On Monday, the developing countries walked out of the Copenhagen Conference for a few hours over a leaked draft of a treaty that would remove their exemption from the Kyoto Treaty's CO2 reductions. This suggests that getting to an agreement will be hard, possibly impossible, but even if an agreement is reached, the chances of it actually resulting in something useful would seem to be vanishingly close to zero.
There are good arguments, not least the fact that the supply of fossil fuels is ultimately finite, for converting the world economy to sustainable sources of energy. On the other hand, there are technological, logistical, and cost issues - not least being how to store electricity at a reasonable price - that make it impossible to do so overnight or even in the near future. That doesn't mean that we should do nothing but increased funding for basic and applied research is urgently needed.
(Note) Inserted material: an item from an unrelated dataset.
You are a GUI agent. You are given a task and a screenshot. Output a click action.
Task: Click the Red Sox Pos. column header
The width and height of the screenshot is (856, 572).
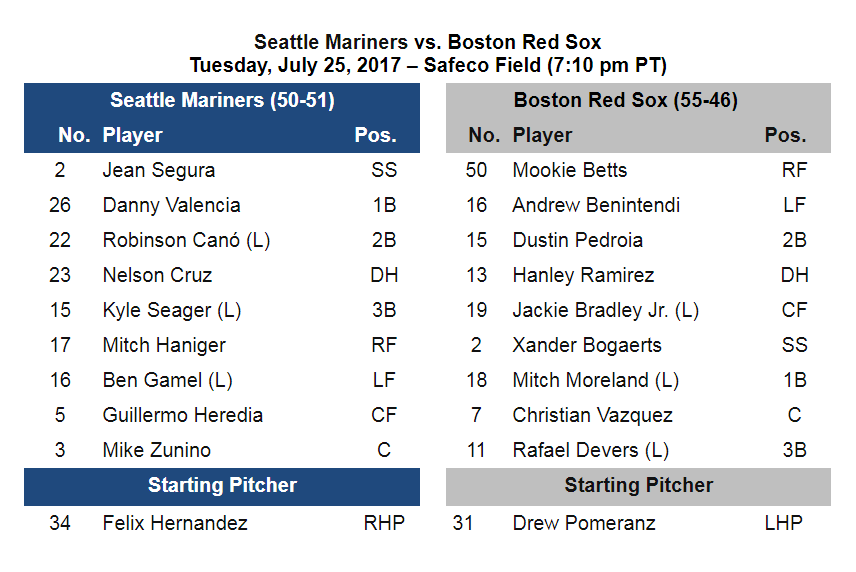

The inevitable conclusion is that it is going to get a quite a bit hotter and rising sea levels will be an uncomfortable consequence. This will last for a few hundred years until the conversion to sustainable energy development is complete.
Developing the expertize and infrastructure to adapt to the likely new circumstances is the critical priority. Chasing pie-in-the-sky technologies such as CCS (carbon capture and storage) which, even if they can be made to work safely and effectively, will be grotesquely expensive, is not a recipe for prosperity.
Expect a bull market for hydraulic and civil engineers from the Netherlands which is, after all, a country that has thrived for centuries even though one third of its land area is below sea level.